Herman Wallace Dies Three Days After Being Released From Solitary

After spending more than 40 years in solitary confinement, Herman Wallace died today at age 71.

By Von Diaz Oct 04, 2013

After an unprecedented release from solitary confinement on Tuesday, Herman Wallace died today at age 71. Wallace had spent more than 40 years in solitary, and was taken into hospice to be treated for terminal liver cancer immediately after his release.

As Colorlines reported earlier this week, Federal Judge Brian A. Jackson gave the order to have Wallace immediately released because women were excluded from his grand jury. Despite the judge’s ruling, on Thursday he was re-indicted by a West Feliciana Parish grand jury who insisted he was not innocent. 

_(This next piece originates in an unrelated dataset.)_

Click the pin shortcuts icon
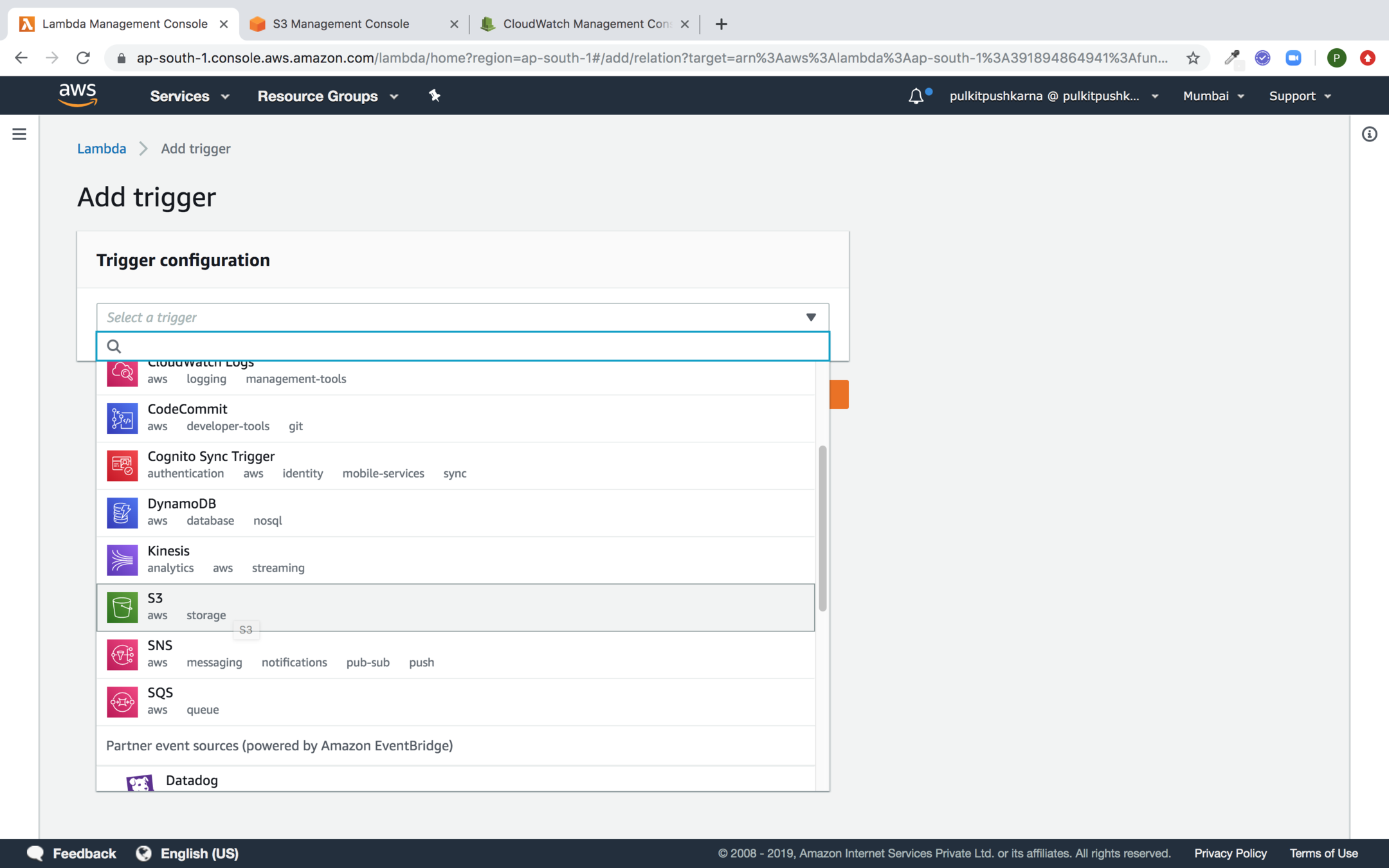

In 1972 Wallace, along with fellow Black Panther Party members Robert Hillary King and Albert Woodfox, was put in solitary confinement after being convicted of fatally stabbing a prison guard at Louisiana’s Angola Prison. They came to be known as the Angola 3, and they maintained their innocence in the guard’s death. They insisted that they had been targeted for establishing a prison chapter of the Black Panther Party in 1971. Wallace was initially imprisoned on robbery charges.

On Tuesday night Wallace was met by supporters and loved ones, including Robert King–who had been the only member of the Angola 3 to be release from prison–and artist Jackie Sumell, with whom he worked on an art project where he imagined his dream house. He would have turned 72 on October 13.